● **AIM OF THE TASK**: Beginning with the line below that contains "Contact (25, 2548)" and ending with the line that contains "Tags (160, 2567)", copy every line exactly. Copy nothing else.
◇ ◇ ◇ ◇ ◇
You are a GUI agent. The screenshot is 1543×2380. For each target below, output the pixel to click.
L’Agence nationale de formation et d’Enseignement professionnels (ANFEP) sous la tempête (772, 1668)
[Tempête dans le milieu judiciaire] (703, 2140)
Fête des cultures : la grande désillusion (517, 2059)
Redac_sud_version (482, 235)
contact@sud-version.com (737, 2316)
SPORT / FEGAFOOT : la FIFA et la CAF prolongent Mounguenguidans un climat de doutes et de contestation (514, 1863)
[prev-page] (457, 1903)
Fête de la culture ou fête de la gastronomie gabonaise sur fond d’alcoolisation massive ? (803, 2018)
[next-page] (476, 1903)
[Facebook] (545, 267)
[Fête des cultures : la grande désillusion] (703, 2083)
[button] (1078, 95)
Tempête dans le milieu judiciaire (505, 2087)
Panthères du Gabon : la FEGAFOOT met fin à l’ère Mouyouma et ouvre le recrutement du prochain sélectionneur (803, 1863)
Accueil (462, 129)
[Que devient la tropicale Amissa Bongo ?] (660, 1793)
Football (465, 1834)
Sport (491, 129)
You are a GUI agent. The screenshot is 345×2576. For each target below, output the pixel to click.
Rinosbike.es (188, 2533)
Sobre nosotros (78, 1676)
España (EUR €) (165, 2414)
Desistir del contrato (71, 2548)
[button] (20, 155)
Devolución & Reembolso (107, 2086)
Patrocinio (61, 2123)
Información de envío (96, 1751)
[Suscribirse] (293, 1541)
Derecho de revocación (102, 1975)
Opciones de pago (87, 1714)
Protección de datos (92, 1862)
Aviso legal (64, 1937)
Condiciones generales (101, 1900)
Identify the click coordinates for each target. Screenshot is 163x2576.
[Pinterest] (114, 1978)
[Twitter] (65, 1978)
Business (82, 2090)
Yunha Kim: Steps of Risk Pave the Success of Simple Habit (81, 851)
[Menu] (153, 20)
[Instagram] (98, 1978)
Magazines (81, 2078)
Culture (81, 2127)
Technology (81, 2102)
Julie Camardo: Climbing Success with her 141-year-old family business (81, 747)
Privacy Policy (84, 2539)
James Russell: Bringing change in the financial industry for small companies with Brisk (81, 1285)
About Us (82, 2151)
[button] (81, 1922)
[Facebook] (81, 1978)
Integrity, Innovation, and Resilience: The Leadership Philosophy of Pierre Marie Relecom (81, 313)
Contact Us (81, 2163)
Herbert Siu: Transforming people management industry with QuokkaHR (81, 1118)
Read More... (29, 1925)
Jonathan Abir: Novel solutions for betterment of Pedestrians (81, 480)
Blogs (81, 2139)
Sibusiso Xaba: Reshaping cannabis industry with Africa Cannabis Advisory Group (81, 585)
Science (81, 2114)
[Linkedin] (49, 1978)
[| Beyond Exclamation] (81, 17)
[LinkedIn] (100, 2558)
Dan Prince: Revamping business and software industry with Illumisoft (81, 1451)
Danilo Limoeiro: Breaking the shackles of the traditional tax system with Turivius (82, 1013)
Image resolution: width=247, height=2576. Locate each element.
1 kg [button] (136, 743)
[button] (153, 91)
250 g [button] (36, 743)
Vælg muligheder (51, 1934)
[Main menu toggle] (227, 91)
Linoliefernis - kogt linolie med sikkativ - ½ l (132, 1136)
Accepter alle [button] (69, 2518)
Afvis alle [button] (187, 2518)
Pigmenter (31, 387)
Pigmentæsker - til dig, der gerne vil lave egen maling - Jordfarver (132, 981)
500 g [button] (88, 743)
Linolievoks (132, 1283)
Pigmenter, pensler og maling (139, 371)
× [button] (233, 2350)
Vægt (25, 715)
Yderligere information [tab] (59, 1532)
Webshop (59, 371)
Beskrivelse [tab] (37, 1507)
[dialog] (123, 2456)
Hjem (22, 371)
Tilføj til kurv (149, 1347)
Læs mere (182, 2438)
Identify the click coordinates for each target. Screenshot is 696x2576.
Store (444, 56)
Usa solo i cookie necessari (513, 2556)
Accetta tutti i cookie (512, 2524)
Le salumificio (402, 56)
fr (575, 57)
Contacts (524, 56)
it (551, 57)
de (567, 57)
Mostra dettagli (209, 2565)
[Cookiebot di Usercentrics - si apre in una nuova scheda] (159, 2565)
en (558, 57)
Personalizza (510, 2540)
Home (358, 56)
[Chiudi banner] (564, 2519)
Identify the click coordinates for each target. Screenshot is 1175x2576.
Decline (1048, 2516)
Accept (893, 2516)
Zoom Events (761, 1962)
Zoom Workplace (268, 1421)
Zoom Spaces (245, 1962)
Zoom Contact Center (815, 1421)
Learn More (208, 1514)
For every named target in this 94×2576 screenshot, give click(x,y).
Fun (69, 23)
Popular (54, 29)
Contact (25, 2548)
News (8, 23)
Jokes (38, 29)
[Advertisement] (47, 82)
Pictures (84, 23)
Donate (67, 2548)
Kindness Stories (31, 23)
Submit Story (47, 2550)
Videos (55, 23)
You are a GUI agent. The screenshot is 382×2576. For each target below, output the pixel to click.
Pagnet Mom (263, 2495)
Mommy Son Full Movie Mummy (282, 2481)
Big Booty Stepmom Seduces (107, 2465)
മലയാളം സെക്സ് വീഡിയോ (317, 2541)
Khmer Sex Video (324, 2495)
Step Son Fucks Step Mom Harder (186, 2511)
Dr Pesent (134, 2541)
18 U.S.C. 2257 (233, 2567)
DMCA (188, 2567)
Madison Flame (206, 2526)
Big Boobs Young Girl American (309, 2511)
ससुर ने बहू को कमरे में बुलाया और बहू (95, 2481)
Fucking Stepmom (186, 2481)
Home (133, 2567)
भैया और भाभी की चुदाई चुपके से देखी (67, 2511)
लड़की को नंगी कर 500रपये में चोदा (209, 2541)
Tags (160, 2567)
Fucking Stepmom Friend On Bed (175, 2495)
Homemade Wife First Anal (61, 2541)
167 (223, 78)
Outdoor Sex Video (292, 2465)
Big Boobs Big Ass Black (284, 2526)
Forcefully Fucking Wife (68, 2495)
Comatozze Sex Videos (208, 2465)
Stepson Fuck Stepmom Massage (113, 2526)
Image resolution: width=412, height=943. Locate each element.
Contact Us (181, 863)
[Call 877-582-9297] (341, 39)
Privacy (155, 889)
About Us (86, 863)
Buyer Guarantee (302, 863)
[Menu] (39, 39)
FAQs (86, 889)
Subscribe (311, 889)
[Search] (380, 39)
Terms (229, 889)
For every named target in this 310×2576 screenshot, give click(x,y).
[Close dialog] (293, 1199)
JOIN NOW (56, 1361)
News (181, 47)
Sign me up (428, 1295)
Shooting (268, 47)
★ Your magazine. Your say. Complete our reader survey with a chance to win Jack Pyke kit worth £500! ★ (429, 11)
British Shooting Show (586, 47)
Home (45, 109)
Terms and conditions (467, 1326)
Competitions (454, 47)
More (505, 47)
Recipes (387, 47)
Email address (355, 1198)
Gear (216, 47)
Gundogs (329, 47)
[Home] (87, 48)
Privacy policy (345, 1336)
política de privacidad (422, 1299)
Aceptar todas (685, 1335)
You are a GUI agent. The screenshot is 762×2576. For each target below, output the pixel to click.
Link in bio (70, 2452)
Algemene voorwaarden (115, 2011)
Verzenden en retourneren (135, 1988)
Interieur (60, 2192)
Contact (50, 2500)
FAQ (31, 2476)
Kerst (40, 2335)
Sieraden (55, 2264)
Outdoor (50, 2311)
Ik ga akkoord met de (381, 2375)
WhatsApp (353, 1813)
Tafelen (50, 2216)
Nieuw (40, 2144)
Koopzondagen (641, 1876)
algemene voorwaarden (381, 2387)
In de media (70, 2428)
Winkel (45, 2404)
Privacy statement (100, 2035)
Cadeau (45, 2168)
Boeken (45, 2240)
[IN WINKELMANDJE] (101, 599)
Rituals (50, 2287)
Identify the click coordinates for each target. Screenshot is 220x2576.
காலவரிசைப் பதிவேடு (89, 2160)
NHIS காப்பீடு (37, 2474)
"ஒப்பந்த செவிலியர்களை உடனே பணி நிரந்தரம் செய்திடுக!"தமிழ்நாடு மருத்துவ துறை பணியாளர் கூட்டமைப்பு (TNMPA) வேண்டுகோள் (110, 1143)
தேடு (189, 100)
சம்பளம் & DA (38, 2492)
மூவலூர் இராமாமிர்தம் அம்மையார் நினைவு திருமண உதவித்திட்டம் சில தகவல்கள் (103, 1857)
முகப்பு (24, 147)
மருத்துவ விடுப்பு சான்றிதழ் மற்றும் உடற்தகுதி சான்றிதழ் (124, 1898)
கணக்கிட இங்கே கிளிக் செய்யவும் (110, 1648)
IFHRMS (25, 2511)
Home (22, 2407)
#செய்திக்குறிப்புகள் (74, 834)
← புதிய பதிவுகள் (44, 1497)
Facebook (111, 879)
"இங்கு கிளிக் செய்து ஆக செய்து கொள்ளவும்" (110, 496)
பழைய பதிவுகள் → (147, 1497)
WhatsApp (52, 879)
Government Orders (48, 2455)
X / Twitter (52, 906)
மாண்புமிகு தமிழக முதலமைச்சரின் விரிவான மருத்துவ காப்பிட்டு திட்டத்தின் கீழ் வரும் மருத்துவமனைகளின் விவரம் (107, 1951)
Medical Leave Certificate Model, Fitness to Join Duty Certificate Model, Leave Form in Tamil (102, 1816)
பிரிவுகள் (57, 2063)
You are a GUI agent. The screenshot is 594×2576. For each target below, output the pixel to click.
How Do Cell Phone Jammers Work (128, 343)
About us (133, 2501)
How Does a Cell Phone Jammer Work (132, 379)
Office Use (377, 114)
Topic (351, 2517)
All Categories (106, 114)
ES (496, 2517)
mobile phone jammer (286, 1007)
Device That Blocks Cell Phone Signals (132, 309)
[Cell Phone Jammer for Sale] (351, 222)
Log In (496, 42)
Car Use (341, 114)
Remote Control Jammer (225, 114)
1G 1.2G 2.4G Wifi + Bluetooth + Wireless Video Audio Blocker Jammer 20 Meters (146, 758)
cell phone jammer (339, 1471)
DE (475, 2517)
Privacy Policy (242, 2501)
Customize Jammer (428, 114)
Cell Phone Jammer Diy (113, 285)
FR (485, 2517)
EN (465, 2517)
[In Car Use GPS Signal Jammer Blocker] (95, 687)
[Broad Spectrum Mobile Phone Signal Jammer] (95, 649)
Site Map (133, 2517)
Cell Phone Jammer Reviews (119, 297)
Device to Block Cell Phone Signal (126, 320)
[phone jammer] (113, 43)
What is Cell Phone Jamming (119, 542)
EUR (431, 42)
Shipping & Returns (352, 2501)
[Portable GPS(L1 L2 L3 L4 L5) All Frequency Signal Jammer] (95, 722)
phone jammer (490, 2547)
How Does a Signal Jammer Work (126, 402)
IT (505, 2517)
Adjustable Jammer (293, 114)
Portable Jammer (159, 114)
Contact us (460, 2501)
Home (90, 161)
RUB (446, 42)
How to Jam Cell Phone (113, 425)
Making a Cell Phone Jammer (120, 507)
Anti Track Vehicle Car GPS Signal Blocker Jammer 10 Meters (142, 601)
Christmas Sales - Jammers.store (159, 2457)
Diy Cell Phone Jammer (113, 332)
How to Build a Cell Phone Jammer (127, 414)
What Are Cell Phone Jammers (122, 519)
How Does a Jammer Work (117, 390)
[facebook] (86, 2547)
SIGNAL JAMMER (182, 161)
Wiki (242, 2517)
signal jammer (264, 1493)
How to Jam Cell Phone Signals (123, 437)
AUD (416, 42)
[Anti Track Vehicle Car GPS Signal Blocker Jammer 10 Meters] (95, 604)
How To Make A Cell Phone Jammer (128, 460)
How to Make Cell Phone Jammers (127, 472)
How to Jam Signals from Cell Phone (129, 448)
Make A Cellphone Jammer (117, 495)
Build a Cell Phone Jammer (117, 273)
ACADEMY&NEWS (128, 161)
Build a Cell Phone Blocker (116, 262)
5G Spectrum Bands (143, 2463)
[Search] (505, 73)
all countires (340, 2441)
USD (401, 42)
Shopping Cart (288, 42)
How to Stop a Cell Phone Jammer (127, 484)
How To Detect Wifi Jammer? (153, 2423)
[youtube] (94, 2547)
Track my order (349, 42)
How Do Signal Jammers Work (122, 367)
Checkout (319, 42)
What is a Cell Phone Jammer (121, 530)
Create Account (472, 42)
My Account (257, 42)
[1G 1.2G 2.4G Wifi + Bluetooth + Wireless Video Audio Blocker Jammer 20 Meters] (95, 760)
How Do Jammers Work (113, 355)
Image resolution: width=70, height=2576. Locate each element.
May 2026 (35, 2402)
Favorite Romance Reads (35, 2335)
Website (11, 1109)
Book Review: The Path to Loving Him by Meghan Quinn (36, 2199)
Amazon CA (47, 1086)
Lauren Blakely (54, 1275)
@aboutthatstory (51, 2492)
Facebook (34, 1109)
◇ ◇ ◇ ◇ ◇
● **RESULT FOR THIS TASK**:
Contact (25, 2548)
News (8, 23)
Jokes (38, 29)
[Advertisement] (47, 82)
Pictures (84, 23)
Donate (67, 2548)
Kindness Stories (31, 23)
Submit Story (47, 2550)
Videos (55, 23)
You are a GUI agent. The screenshot is 382×2576. For each target below, output the pixel to click.
Pagnet Mom (263, 2495)
Mommy Son Full Movie Mummy (282, 2481)
Big Booty Stepmom Seduces (107, 2465)
മലയാളം സെക്സ് വീഡിയോ (317, 2541)
Khmer Sex Video (324, 2495)
Step Son Fucks Step Mom Harder (186, 2511)
Dr Pesent (134, 2541)
18 U.S.C. 2257 (233, 2567)
DMCA (188, 2567)
Madison Flame (206, 2526)
Big Boobs Young Girl American (309, 2511)
ससुर ने बहू को कमरे में बुलाया और बहू (95, 2481)
Fucking Stepmom (186, 2481)
Home (133, 2567)
भैया और भाभी की चुदाई चुपके से देखी (67, 2511)
लड़की को नंगी कर 500रपये में चोदा (209, 2541)
Tags (160, 2567)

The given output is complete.